Investment analysts and portfolio managers in equity, credit, and event-driven strategies typically organize qualitative information by depositing it in file folders or tagging it with a laundry list of tickers, companies, industries, and people. Later, they retrieve this information to write prose arguments about the major issues driving an investment, and then toggle a few cells in an Excel spreadsheet to explore scenarios for an investment’s profit and loss. It costs considerable time to leverage forward-looking qualitative insights to consider several scenarios for each investment’s profit and loss, and it’s impractical to leverage them for an entire portfolio’s profit and loss. Thus at the portfolio level, they typically abandon their research and instead rely on portfolio risk management systems that use backward-looking quantitative data to produce scenarios.
Now analysts can use the Conditionality web application to write qualitative investment research as a Scenario Graph, which is similar to Facebook’s Social Graph that links friends, as it links scenarios for issues in investors’ research, enabling them to decision-tree a single investment or a portfolio of investments.
Conditionality helps investors improve investment scenario analysis by better organizing the qualitative evidence collected in file folders, by using that evidence to better support the qualitative judgments, now written in a Word memo, and by using the judgments to automatically drive more scenarios than they create manually in Excel.

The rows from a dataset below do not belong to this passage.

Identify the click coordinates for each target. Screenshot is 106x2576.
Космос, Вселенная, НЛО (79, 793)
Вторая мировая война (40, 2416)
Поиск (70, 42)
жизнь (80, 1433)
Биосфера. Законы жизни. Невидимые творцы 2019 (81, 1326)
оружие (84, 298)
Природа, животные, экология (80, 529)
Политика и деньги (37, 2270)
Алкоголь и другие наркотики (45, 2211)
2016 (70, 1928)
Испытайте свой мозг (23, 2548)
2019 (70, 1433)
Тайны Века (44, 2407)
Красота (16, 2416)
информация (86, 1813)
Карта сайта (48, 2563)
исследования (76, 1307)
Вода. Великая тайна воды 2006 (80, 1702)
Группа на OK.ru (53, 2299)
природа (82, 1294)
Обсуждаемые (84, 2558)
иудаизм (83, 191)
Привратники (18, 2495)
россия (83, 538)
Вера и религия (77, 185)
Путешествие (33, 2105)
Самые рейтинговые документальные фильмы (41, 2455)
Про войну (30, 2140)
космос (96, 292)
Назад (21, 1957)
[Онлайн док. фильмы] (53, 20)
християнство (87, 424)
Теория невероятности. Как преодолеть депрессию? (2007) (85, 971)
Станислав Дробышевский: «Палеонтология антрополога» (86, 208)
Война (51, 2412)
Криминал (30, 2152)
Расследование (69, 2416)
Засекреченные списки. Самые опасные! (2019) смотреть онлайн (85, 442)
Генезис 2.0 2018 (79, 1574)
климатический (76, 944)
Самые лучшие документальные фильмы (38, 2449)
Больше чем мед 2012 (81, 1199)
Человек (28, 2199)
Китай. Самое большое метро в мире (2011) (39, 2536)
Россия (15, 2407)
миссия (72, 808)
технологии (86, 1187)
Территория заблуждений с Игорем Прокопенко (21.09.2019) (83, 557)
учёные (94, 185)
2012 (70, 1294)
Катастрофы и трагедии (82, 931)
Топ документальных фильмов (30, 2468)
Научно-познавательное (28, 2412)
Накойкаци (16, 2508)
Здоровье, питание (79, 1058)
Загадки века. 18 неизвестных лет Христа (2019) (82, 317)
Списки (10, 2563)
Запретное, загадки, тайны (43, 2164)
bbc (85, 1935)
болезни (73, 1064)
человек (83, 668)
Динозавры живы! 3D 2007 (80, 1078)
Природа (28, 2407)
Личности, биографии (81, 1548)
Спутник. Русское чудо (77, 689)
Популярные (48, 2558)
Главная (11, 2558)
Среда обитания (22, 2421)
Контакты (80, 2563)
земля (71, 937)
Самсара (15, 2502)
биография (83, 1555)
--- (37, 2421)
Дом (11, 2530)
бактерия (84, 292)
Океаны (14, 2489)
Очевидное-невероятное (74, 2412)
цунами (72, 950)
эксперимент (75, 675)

Conditionality also helps investors to perform scenario analysis for an entire portfolio of investments, complementing any scenario analysis produced from backward-looking quantitative data.
“DataArt was an essential partner throughout the iterative design and implementation phases for Conditionality,” said the product’s architect, “making it possible for our team to connect an ambitious vision with the right technologies to make it practical for busy investors.”